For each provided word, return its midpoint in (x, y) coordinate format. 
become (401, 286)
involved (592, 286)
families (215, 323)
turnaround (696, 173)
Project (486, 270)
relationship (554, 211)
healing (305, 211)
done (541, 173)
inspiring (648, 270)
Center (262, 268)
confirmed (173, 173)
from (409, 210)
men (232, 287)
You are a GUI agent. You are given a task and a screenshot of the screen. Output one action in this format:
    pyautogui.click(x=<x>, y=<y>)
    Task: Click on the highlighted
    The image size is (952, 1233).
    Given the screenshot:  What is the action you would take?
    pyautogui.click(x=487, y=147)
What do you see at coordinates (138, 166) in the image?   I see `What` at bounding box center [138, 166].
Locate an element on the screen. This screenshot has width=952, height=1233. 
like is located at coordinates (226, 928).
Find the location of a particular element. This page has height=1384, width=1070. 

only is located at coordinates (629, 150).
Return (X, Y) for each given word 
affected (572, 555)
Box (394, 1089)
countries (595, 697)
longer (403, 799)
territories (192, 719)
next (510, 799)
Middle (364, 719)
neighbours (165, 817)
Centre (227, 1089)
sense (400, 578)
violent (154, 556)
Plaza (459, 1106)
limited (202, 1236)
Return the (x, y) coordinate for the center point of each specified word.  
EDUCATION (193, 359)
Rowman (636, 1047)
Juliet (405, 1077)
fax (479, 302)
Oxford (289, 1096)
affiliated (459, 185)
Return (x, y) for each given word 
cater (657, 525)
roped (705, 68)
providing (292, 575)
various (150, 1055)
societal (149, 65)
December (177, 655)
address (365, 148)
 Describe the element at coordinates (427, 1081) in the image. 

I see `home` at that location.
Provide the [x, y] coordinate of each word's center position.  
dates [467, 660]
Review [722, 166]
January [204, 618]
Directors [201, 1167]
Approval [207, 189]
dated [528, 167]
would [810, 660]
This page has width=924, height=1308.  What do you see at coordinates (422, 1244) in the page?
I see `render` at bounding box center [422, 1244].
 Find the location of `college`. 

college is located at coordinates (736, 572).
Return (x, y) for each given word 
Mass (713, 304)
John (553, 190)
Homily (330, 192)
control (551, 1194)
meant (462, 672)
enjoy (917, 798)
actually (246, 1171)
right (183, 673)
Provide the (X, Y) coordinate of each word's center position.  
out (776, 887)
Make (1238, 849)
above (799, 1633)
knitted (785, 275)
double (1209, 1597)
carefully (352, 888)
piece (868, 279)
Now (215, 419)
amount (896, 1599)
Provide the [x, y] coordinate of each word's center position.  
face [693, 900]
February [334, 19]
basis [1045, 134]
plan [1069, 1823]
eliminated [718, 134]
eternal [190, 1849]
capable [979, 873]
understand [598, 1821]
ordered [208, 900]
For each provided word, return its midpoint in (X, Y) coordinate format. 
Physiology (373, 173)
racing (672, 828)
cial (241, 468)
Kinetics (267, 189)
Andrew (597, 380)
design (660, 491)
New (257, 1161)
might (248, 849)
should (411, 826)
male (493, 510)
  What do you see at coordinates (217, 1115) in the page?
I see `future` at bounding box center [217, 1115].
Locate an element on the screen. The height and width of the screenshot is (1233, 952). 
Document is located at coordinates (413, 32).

☆ ☆ ☆

Retype the lines of the records above, starting with the line that contains "limited (202, 1236)" and going on through the line that contains "Approval [207, 189]", with both of those lines included.

limited (202, 1236)
Return the (x, y) coordinate for the center point of each specified word.  
EDUCATION (193, 359)
Rowman (636, 1047)
Juliet (405, 1077)
fax (479, 302)
Oxford (289, 1096)
affiliated (459, 185)
Return (x, y) for each given word 
cater (657, 525)
roped (705, 68)
providing (292, 575)
various (150, 1055)
societal (149, 65)
December (177, 655)
address (365, 148)
 Describe the element at coordinates (427, 1081) in the image. 

I see `home` at that location.
Provide the [x, y] coordinate of each word's center position.  
dates [467, 660]
Review [722, 166]
January [204, 618]
Directors [201, 1167]
Approval [207, 189]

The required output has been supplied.